Data for analysis Block Start

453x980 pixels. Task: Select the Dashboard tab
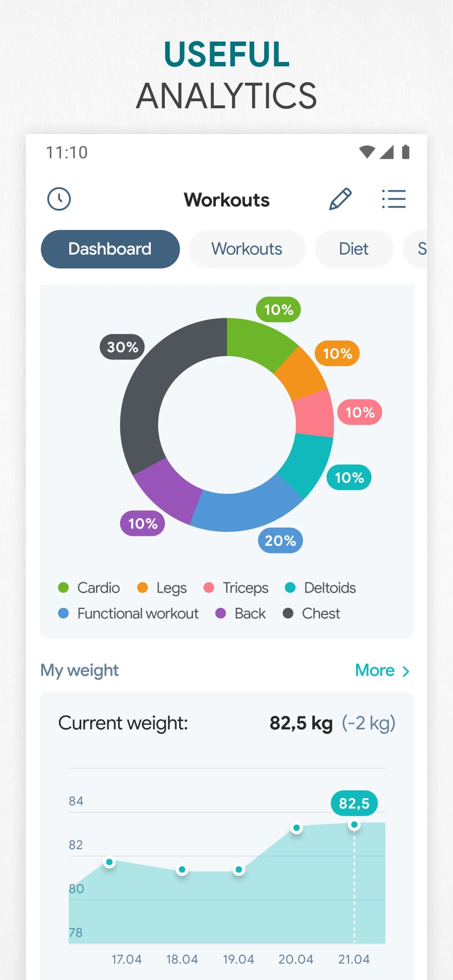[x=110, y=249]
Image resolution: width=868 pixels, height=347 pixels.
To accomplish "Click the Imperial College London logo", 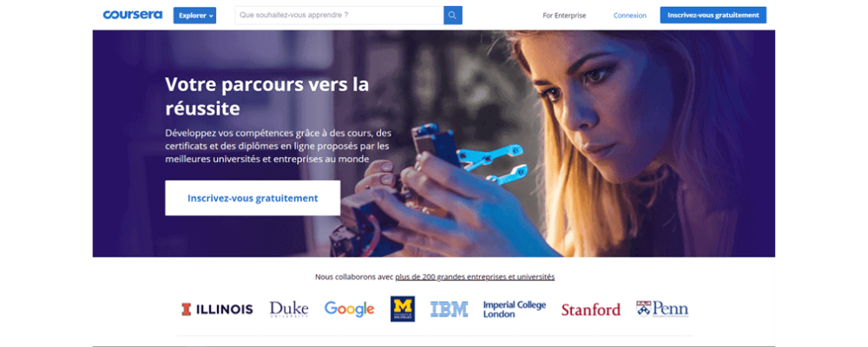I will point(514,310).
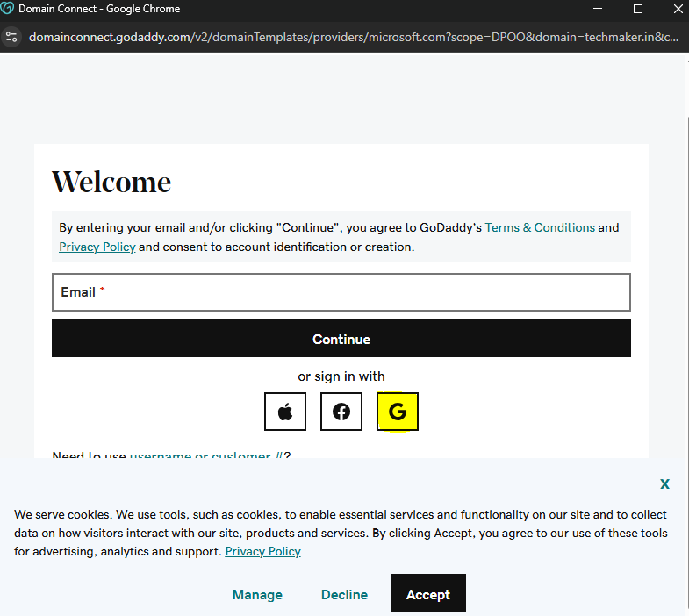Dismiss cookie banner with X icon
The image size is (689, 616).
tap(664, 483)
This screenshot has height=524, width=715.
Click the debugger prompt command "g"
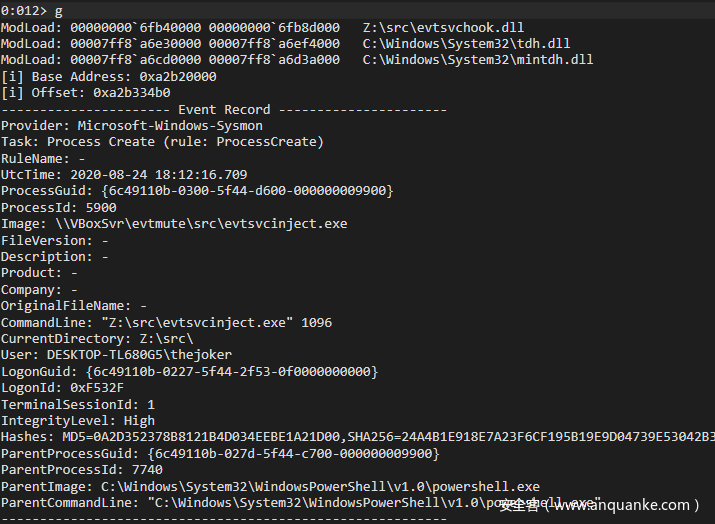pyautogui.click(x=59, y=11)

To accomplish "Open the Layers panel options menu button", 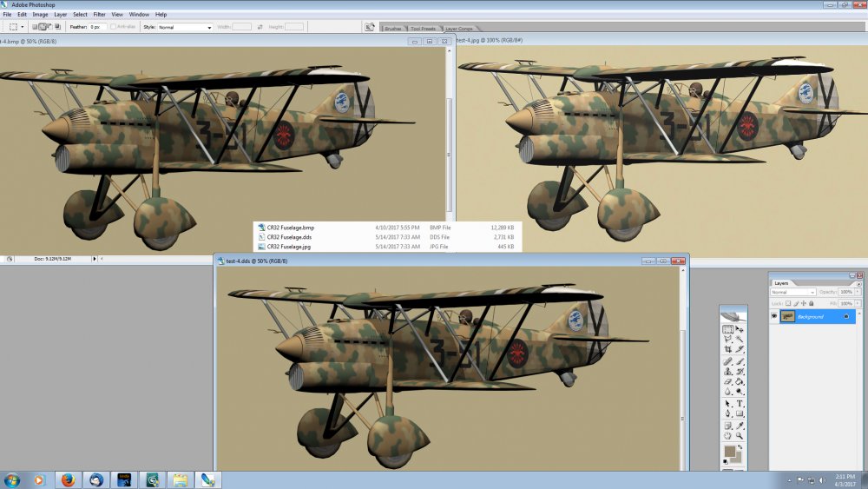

Data for analysis Block End

Directions: Only the lines from the line with "Click the debugger" to the bottom of the material above should be reproduced, exactly and without pictures.

Written answer:
Click the debugger prompt command "g"
pyautogui.click(x=59, y=11)

To accomplish "Open the Layers panel options menu button", 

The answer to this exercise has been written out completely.